Problem to work on —
Find the line containing "Instruction: Uncheck http" in the listing below; reproduce it and every line after, exactly. Skip pictures.

Supplied records —
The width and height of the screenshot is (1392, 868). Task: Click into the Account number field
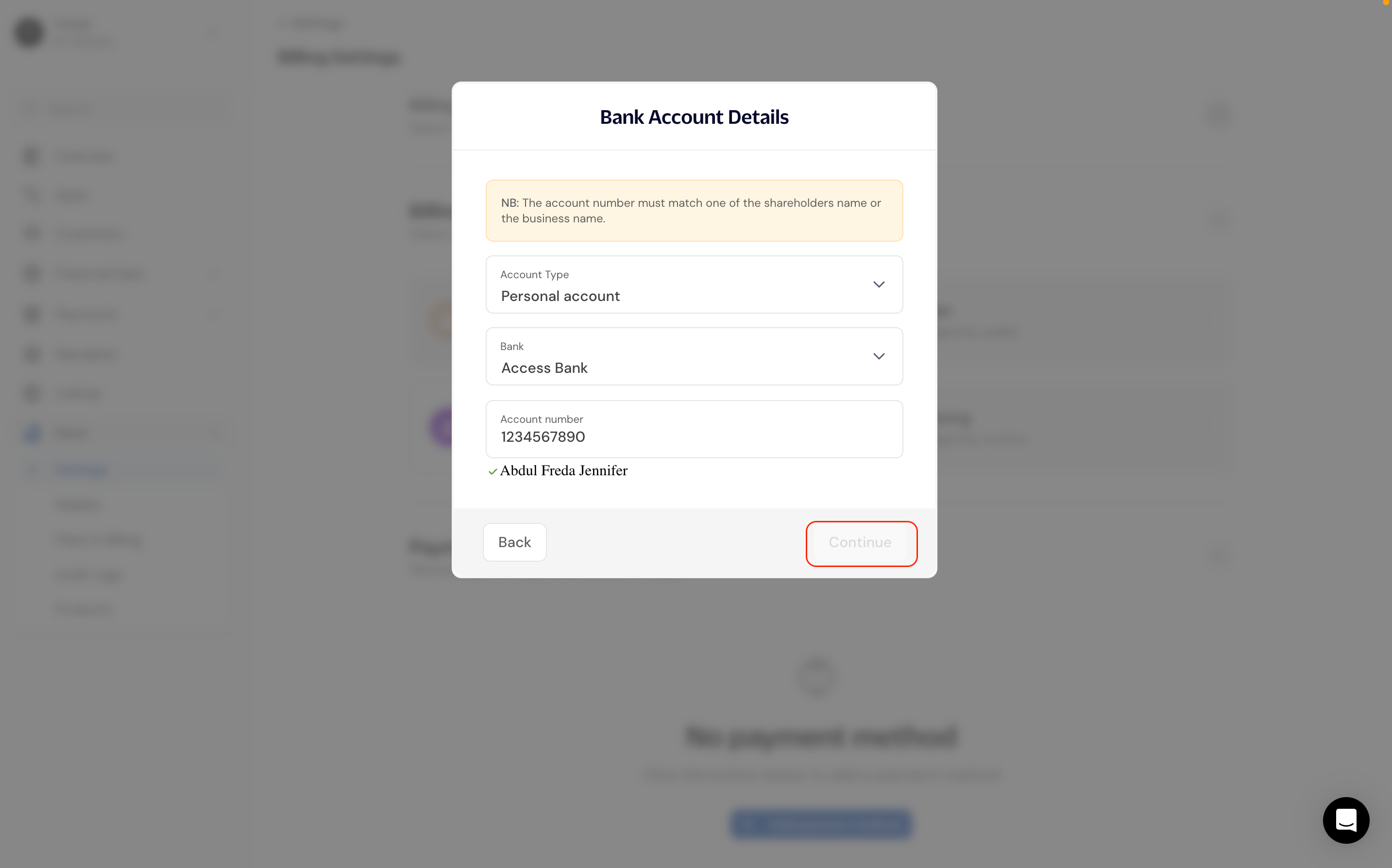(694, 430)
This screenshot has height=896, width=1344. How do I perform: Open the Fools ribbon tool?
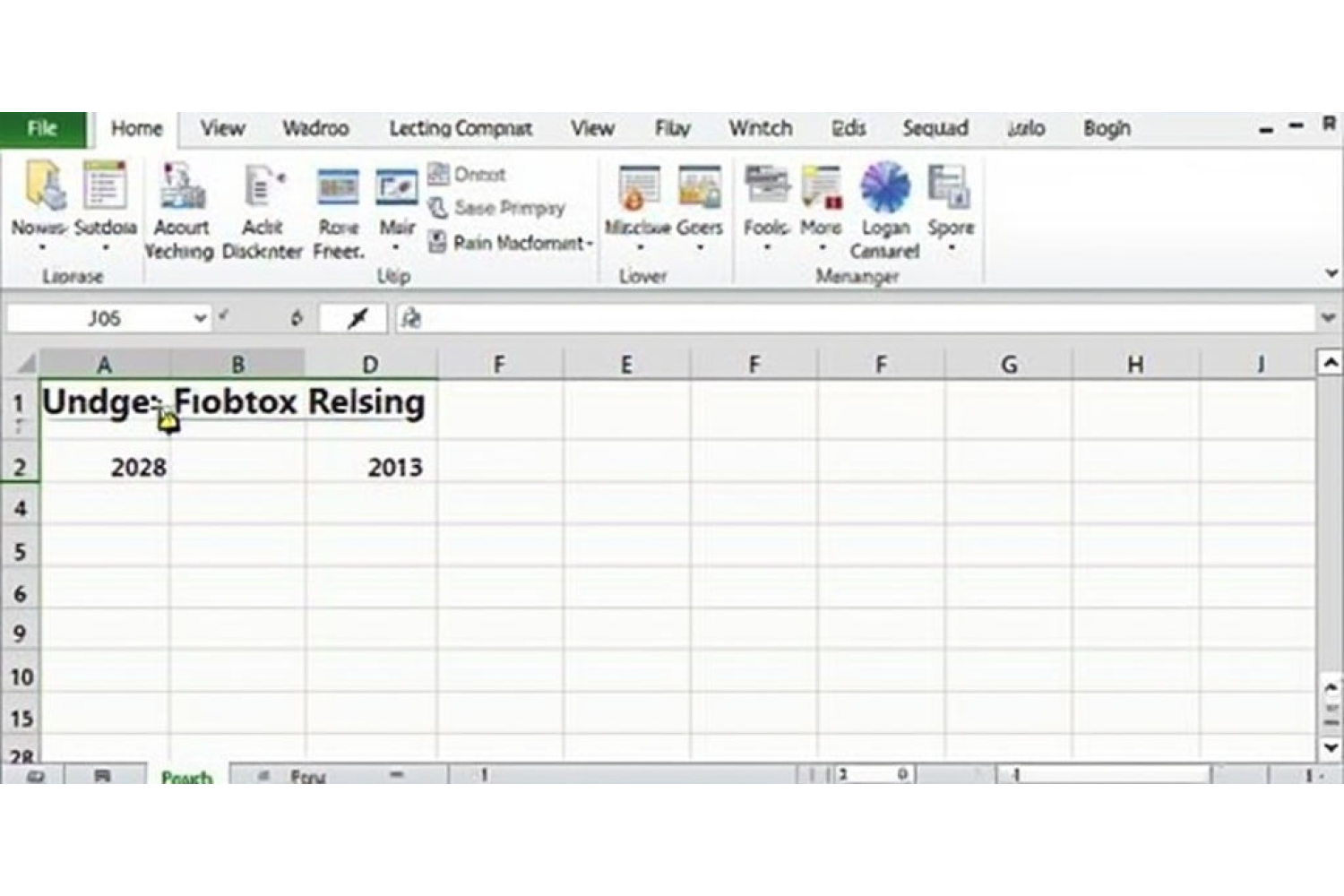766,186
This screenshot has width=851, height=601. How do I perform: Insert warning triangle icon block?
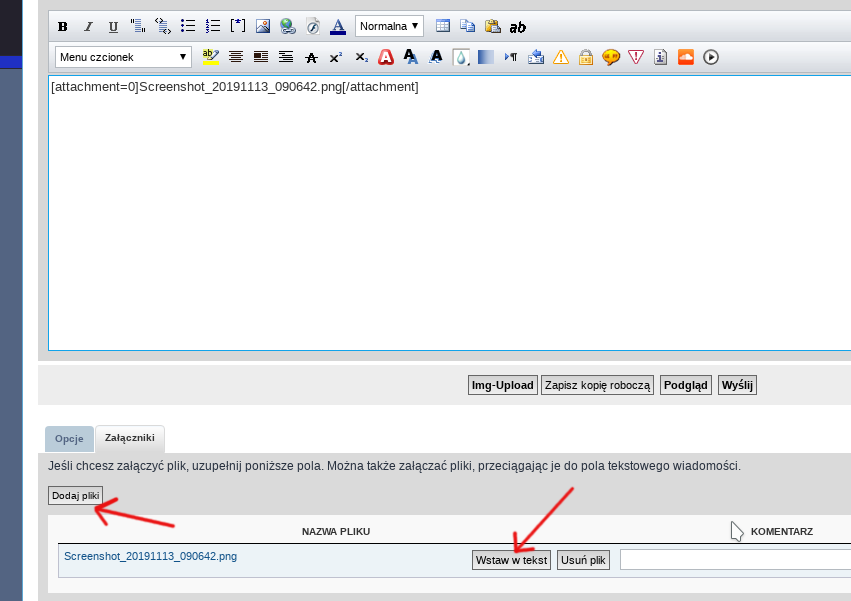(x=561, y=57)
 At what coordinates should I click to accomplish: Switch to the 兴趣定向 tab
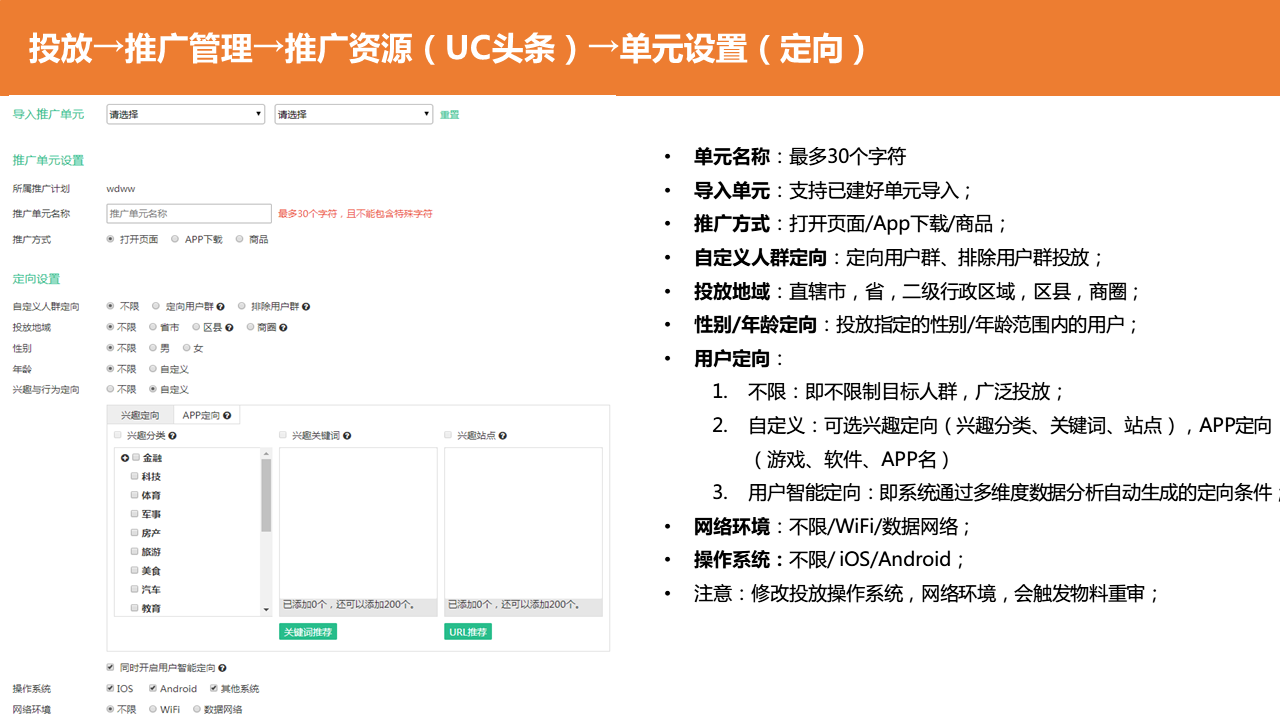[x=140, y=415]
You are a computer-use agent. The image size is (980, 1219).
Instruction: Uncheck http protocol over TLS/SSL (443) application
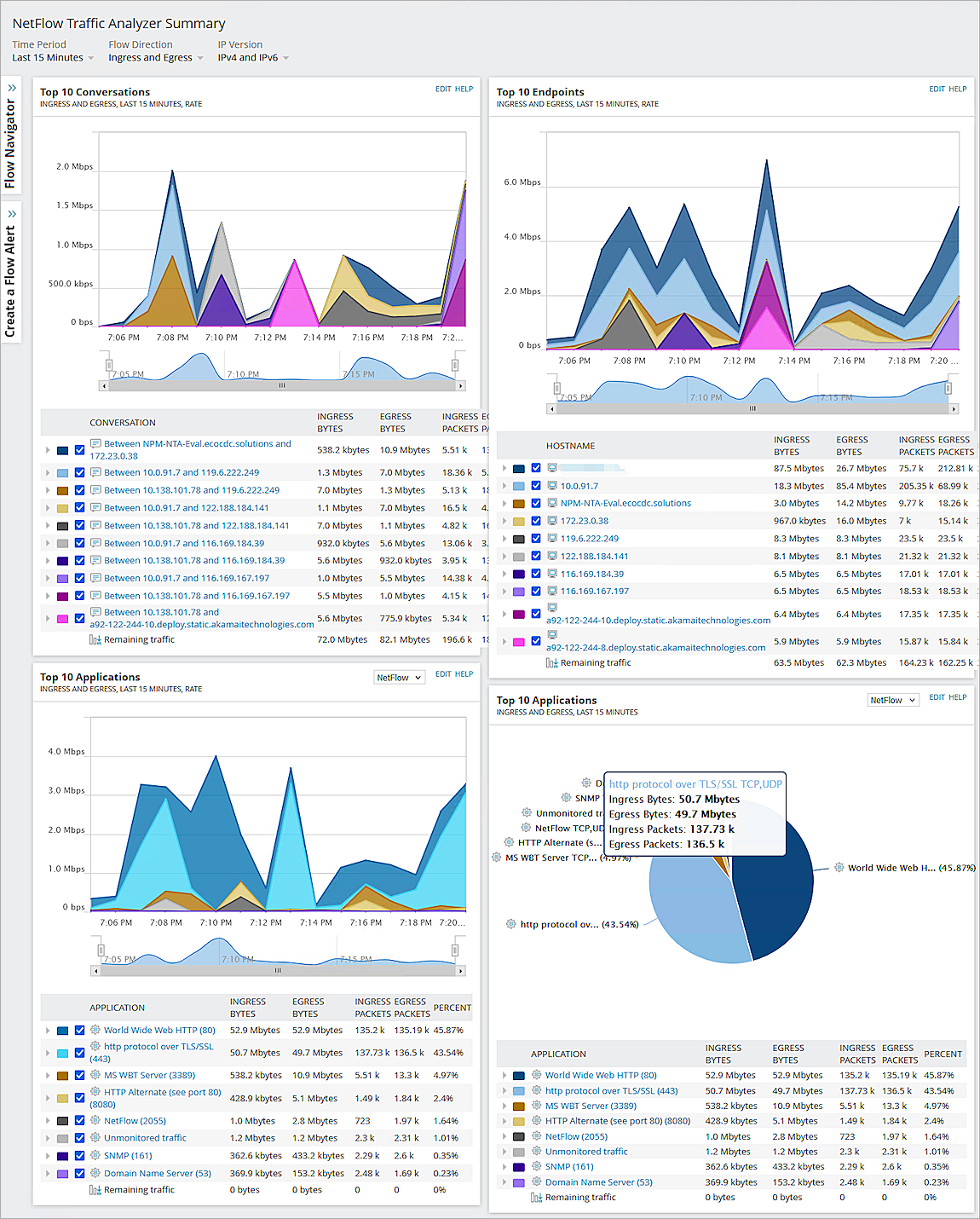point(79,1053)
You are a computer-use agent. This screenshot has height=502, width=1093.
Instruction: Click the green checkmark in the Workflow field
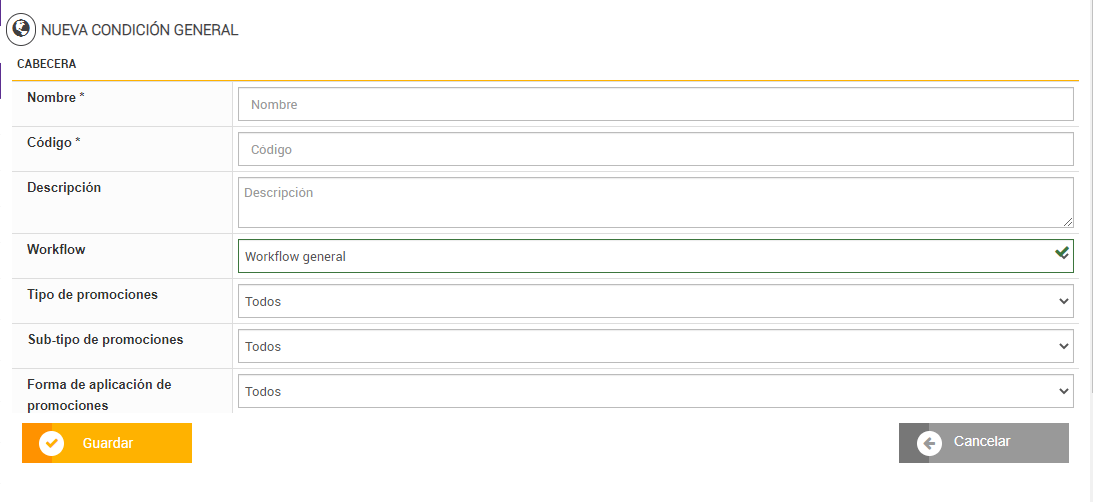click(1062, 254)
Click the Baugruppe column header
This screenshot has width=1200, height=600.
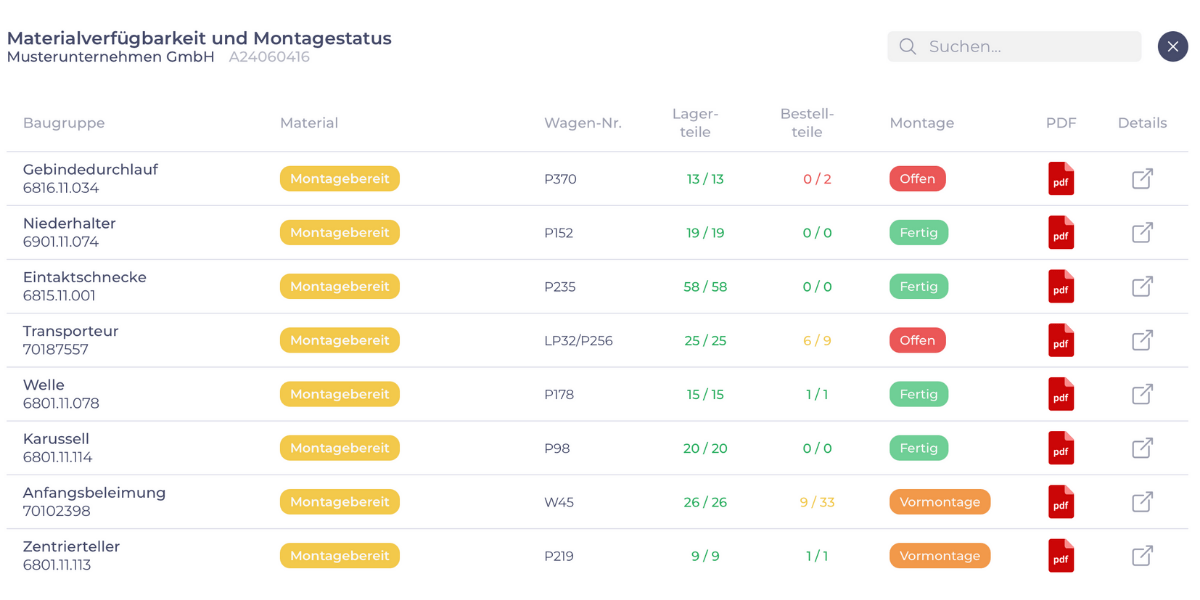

Output for this exercise —
Instruction: Uncheck http protocol over TLS/SSL (443) application
point(79,1053)
You are a computer-use agent. This screenshot has height=502, width=1093.
Instruction: Click the green checkmark in the Workflow field
click(1062, 254)
Click the Baugruppe column header
This screenshot has width=1200, height=600.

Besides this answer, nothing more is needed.